Task prompt:
A faithful copy is required: transcribe each line below exactly, minus the pictures.
___ Available data ___
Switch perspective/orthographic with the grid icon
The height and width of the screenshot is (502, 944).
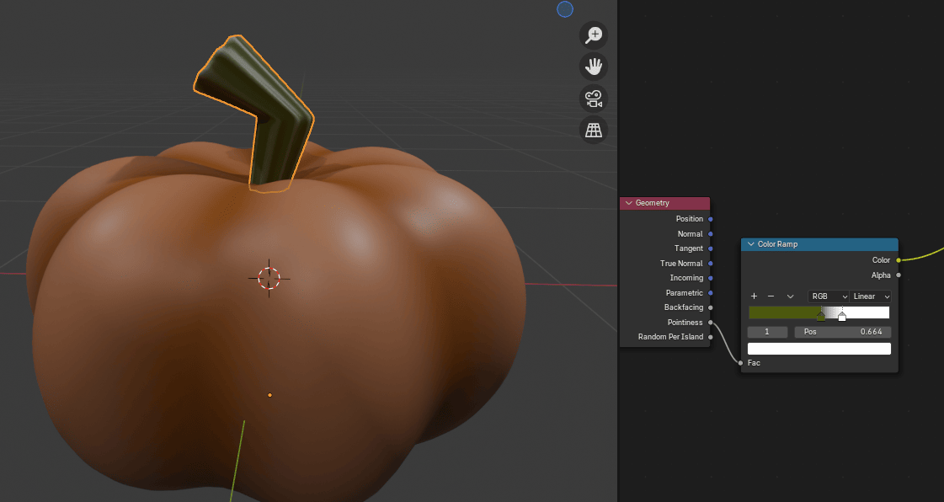click(x=595, y=130)
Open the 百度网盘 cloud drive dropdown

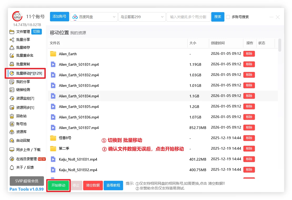point(94,17)
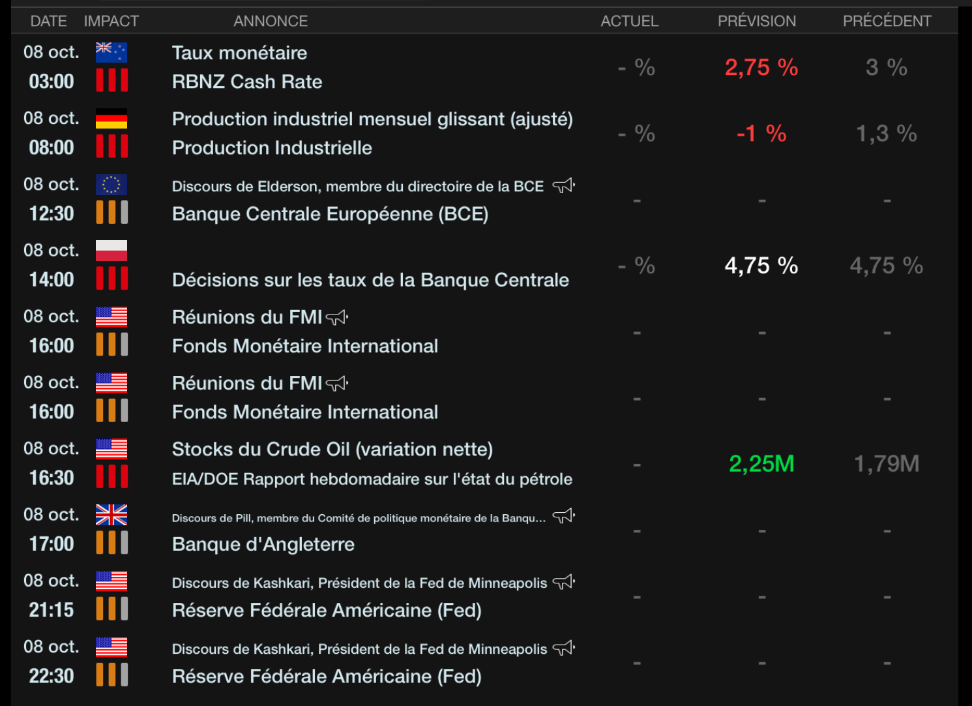Open the RBNZ Cash Rate announcement

(x=247, y=82)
___
Task result:
Switch perspective/orthographic with the grid icon
The height and width of the screenshot is (502, 944).
click(x=595, y=130)
Open the 百度网盘 cloud drive dropdown

point(94,17)
Open the RBNZ Cash Rate announcement

(x=247, y=82)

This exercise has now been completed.